- Source: 1993 National Art Museum of Azerbaijan theft
In July 1993, a total of 304 items were stolen from the National Art Museum of Azerbaijan in Baku. They included 274 artworks and 30 medieval miniatures. The most valuable of them was Women's Bathhouse by Albrecht Dürer, valued at about $10 million. Other stolen artworks were made by Rembrandt, Anthony van Dyck, Nicolas Poussin, Jacob van Ruisdael and Jean-François Millet, among others. The artworks had been smuggled to the United States, from which they were later recovered. In 2001, twelve artworks were returned to their previous place of display, the Kunsthalle Bremen in Germany, while the rest were returned to Azerbaijan.
Background
The artworks that were returned to Germany had been acquired by the Kunsthalle Bremen between 1820 and 1860. In 1943, during World War II, the artworks were among 1,520 treasures moved for safekeeping to Karnzow Castle. After advancing Soviet troops had occupied the castle, the drawings disappeared. According to Paul J. Browne, former senior adviser in the US Customs Service's office of investigation, the Soviet authorities transferred the drawings to the National Art Museum of Azerbaijan. In 1993 the museum announced plans to display the drawings, prompting the Germans to ask for their return. Azerbaijan and Germany started a repatriation discussion, when the theft took place in July 1993.

Material shown:
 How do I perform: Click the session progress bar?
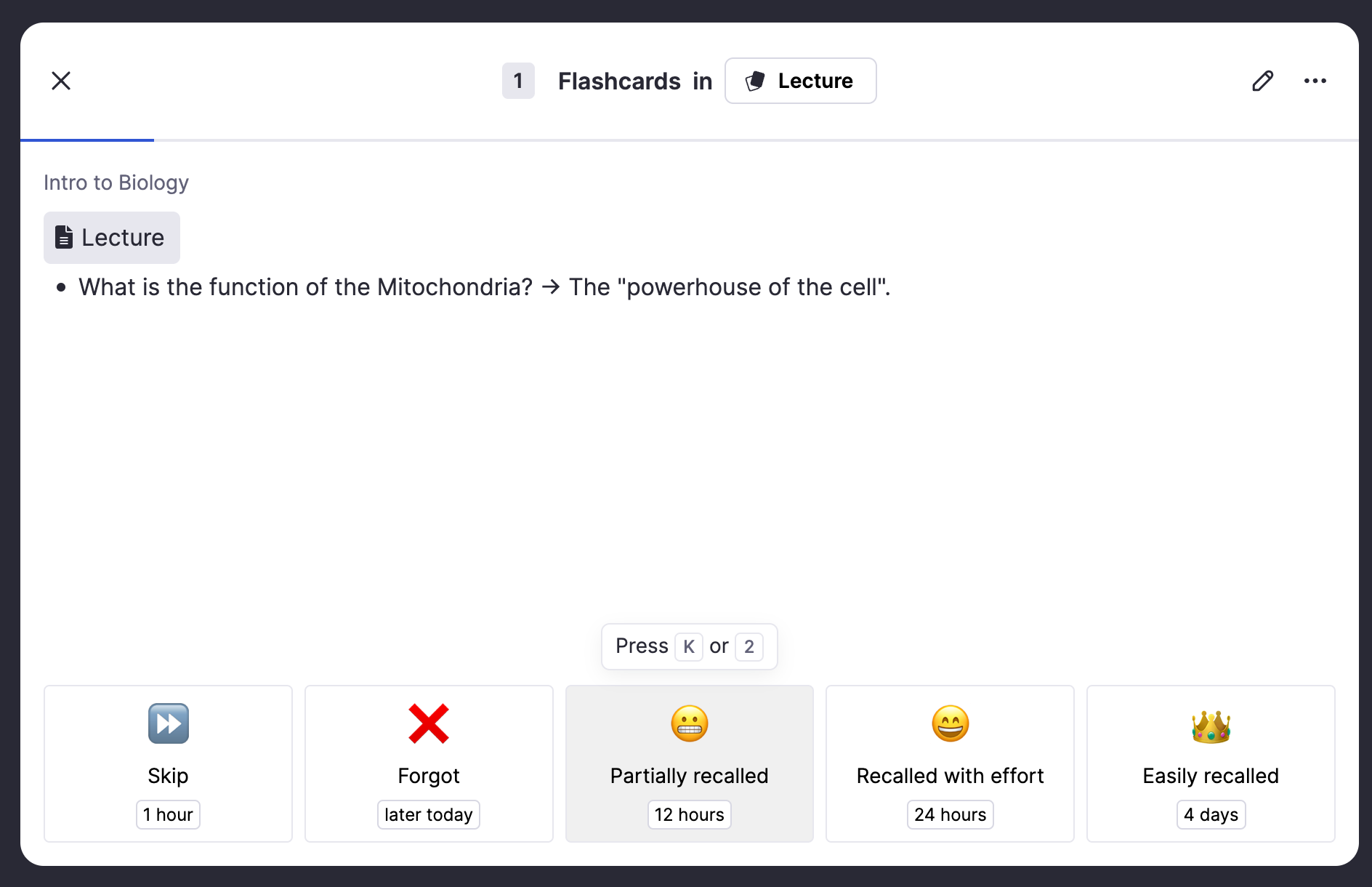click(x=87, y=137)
--
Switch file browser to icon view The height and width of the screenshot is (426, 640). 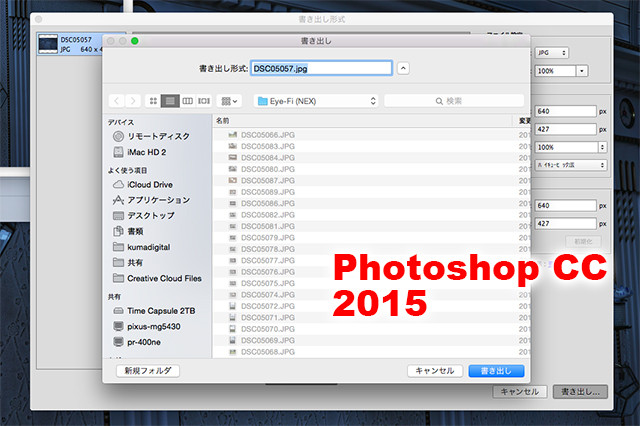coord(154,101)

Required tasks:
1. In the text on the 1993 Baku museum theft, rewrite the paragraph that begins "The artworks that were returned to Germany" as a short bulleted list that keeps its main facts.
2. According to the text on the 1993 Baku museum theft, which stolen work was the most valuable, and what was its estimated worth?
3. Pick up the text on the 1993 Baku museum theft after its final sentence and continue writing it.

Solved tasks:
1.
- The Kunsthalle Bremen acquired the artworks later returned to Germany between 1820 and 1860.
- In 1943, during World War II, they were among 1,520 treasures moved to Karnzow Castle for safekeeping.
- The drawings disappeared after advancing Soviet troops occupied the castle.
- According to Paul J. Browne, a former senior adviser in the US Customs Service's office of investigation, Soviet authorities transferred them to the National Art Museum of Azerbaijan.
- In 1993 the museum announced plans to display the drawings, and the Germans asked for their return.
- Azerbaijan and Germany had begun repatriation talks when the theft took place in July 1993.

2. The most valuable was Women's Bathhouse by Albrecht Dürer, valued at about $10 million.

3.
Theft
Early circumstances of the theft were described by Ziyadkhan Aliyev, then Head of the Western European and Russian Art Department of the museum. According to him, the museum employee Jabrayil Babayev received a key to the museum's Graphics Fund from the museum's director. Babayev collected the drawings from the fund and took them to the house of the museum's director. The next day, upon request of museum's director, Babayev took the artworks to the Azerbaijani Ministry of Culture, room no. 325. The room housed the Department of Cooperation with Museums and Libraries, headed by Karim Tahirov at the time. However, Babayev in his testimony did not specify the person who received the artworks from him. The artworks then were smuggled from Azerbaijan to the United States.
According to US Customs, in 1995 Aydin Ibrahimov, an Azerbaijani Olympic wrestler, his former wife, Natavan Aleskerova, and former Japanese wrestler Masatsugu Koga met at a Chinese restaurant in the Swissôtel in Istanbul to plot the ransoming of the works to the Germans. Ziyadkhan Aliyev accused the museum employees of the theft, noting that Ibrahimov was not among its masterminds who escaped criminal liability.
Investigative authorities were initially told that the stolen artworks had little value. To determine whether they are authentic, then-Minister of Culture of Azerbaijan Polad Bulbuloglu organized a four-person expert commission, without the knowledge of investigative authorities. The commission included two art conservators, Natig Safarov and Gulshen Hajiyeva. The experts stated that the stolen artworks do not have museum value, but the art conservators were more cautious, stating that the final conclusion could be reached only after a physical and chemical examination. Despite that, the opinion of two other experts prevailed which was reflected in the final conclusion that the stolen artworks are of no museum value. This opinion was announced on television by Polad Bulbuloglu. Bulbuloglu later acknowledged that the stolen artworks were valuable.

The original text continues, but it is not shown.